Extracted records:
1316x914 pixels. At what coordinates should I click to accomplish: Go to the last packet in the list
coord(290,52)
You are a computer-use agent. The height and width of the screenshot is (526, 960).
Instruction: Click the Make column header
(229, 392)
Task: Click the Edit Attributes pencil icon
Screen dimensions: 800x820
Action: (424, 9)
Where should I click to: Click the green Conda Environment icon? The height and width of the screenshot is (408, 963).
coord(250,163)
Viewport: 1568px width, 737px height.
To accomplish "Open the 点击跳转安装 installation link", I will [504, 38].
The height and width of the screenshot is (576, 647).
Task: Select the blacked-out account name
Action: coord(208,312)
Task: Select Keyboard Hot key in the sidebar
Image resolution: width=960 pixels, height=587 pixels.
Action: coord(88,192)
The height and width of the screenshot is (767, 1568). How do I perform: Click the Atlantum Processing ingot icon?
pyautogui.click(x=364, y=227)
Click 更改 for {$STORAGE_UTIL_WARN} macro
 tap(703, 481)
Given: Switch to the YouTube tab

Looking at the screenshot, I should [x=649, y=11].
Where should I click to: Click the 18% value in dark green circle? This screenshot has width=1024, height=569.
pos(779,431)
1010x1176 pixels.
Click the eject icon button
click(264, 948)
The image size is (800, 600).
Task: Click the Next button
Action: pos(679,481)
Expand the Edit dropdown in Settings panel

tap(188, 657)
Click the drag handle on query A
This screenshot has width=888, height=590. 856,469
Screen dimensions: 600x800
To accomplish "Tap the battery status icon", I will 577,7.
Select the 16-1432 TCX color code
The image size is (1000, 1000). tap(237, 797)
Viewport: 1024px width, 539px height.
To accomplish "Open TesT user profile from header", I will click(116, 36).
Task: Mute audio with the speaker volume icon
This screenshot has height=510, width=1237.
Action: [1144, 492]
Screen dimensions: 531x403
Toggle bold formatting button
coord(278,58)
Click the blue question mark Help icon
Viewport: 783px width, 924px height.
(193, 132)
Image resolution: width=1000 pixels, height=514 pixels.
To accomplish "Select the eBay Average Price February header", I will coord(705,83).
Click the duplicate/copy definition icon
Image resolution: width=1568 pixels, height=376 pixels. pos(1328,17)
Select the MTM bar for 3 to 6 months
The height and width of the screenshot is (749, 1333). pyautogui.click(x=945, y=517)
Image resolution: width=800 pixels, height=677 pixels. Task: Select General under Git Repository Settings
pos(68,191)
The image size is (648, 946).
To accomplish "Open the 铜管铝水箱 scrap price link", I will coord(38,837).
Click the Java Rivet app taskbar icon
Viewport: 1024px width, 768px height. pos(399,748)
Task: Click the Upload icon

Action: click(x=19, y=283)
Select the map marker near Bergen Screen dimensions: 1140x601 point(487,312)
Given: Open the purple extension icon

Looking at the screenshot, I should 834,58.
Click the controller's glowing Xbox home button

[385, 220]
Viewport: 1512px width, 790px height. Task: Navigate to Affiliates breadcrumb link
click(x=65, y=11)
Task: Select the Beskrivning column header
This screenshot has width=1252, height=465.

The exercise: Give the items from the start up to and including the line containing "coord(250,163)" as a two-column CSV with the headers item_text and answer. Write one row per item, and put each value in a single quoted field with its line breaks replaced by spaces.

Final answer:
item_text,answer
"1316x914 pixels. At what coordinates should I click to accomplish: Go to the last packet in the list","coord(290,52)"
"You are a computer-use agent. The height and width of the screenshot is (526, 960). Instruction: Click the Make column header","(229, 392)"
"Task: Click the Edit Attributes pencil icon Screen dimensions: 800x820","Action: (424, 9)"
"Where should I click to: Click the green Conda Environment icon? The height and width of the screenshot is (408, 963).","coord(250,163)"